>>>>

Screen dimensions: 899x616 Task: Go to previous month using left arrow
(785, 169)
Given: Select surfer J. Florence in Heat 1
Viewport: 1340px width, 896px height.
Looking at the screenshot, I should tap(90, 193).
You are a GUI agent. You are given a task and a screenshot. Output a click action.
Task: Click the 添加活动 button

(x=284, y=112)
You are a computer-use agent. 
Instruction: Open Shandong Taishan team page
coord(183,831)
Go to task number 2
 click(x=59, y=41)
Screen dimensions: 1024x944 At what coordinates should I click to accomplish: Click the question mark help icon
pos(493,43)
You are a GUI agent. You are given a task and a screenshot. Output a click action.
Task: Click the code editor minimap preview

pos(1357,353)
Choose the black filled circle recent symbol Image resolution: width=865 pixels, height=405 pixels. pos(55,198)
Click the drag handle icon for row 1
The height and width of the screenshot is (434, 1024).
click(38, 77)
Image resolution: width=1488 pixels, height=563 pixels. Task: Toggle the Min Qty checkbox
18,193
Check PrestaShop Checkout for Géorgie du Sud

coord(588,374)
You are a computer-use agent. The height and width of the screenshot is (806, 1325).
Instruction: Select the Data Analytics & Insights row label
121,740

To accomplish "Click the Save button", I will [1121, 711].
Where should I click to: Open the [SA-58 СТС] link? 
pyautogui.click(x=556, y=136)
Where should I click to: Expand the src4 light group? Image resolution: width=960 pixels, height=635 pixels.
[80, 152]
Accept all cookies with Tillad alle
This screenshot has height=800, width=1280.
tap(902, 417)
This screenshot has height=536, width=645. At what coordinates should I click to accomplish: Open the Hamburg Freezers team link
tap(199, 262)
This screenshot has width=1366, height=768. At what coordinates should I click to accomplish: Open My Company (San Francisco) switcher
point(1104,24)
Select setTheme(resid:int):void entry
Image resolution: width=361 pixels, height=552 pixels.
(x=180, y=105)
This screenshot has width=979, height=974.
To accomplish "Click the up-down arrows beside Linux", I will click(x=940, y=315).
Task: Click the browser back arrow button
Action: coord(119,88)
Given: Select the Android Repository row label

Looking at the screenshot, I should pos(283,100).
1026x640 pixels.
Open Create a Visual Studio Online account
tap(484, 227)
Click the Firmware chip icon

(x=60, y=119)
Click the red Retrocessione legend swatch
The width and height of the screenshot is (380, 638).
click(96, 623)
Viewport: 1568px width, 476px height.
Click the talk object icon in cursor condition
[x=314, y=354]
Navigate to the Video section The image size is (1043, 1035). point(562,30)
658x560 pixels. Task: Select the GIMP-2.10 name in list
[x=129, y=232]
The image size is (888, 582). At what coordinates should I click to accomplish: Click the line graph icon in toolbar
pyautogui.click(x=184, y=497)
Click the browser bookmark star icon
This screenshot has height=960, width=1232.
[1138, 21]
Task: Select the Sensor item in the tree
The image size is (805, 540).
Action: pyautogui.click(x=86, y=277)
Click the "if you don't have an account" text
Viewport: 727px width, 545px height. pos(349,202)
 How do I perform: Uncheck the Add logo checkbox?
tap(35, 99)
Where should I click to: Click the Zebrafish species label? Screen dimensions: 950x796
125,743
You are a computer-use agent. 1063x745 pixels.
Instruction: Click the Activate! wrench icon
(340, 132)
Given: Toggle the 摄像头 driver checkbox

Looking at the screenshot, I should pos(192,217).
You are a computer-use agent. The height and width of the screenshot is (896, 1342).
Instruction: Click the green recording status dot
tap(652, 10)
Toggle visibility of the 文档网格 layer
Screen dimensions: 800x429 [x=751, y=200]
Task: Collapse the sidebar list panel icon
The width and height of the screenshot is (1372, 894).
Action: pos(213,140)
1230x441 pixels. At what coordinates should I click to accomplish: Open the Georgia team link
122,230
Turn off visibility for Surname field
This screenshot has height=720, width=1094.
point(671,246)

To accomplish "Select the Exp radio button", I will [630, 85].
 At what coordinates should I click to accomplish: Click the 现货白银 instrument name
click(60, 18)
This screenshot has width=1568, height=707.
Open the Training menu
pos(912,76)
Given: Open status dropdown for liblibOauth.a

<<<<

→ Task goal
From the line containing "Task: Collapse the sidebar list panel icon" down to the last line, reproduce the records exactly. Include both ends.

→ Solution to this exercise
Task: Collapse the sidebar list panel icon
The width and height of the screenshot is (1372, 894).
Action: pos(213,140)
1230x441 pixels. At what coordinates should I click to accomplish: Open the Georgia team link
122,230
Turn off visibility for Surname field
This screenshot has height=720, width=1094.
point(671,246)

To accomplish "Select the Exp radio button", I will [630, 85].
 At what coordinates should I click to accomplish: Click the 现货白银 instrument name
click(60, 18)
This screenshot has width=1568, height=707.
Open the Training menu
pos(912,76)
Given: Open status dropdown for liblibOauth.a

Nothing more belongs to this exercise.